### Directions for this task:
Please find every line in the records below that contains the word "icon" and copy each of those lines in full. Case counts, so match only that exact capitalization.

### Listed entries:
..........

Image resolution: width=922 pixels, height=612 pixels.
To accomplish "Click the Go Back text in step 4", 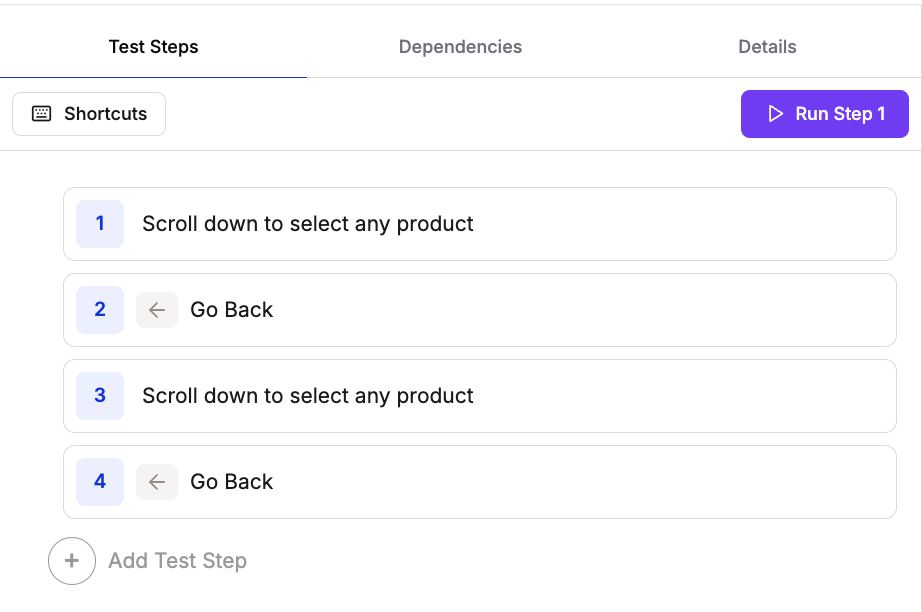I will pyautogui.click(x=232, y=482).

..........

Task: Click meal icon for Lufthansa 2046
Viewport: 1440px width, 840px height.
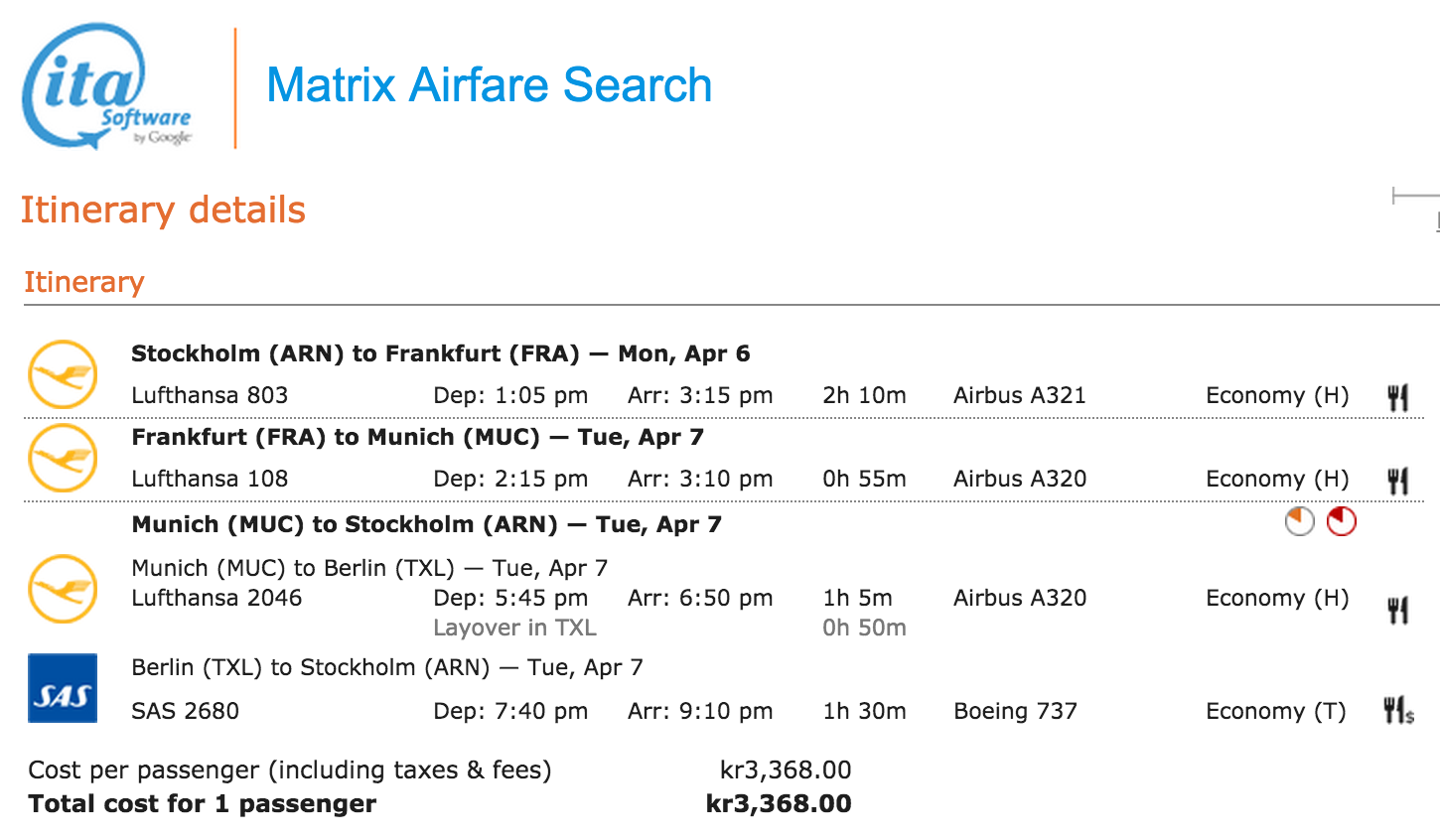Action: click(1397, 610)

..........

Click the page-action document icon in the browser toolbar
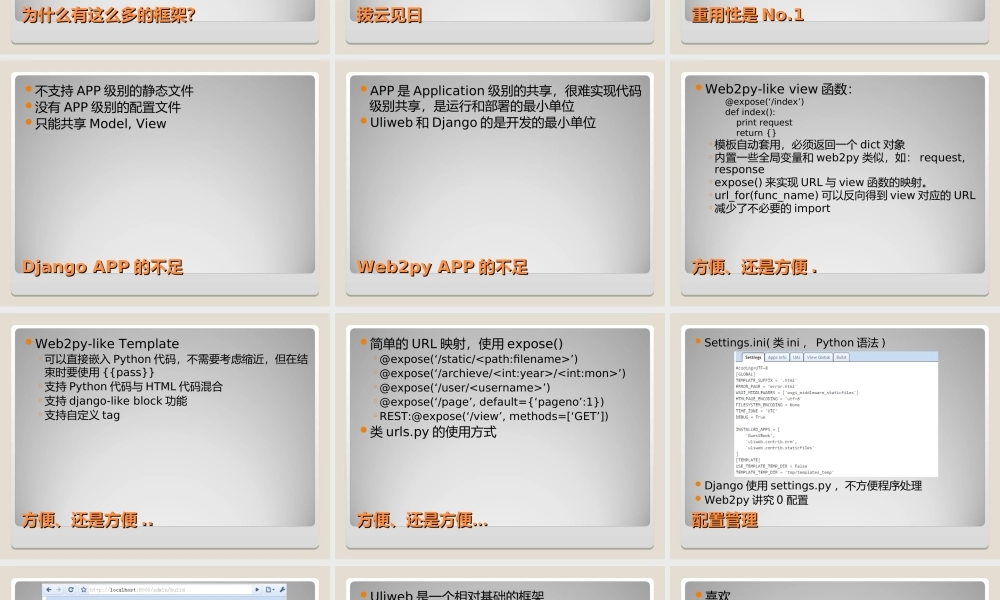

..........

### Answer to this problem:
Task: Click meal icon for Lufthansa 2046
Click the page-action document icon in the browser toolbar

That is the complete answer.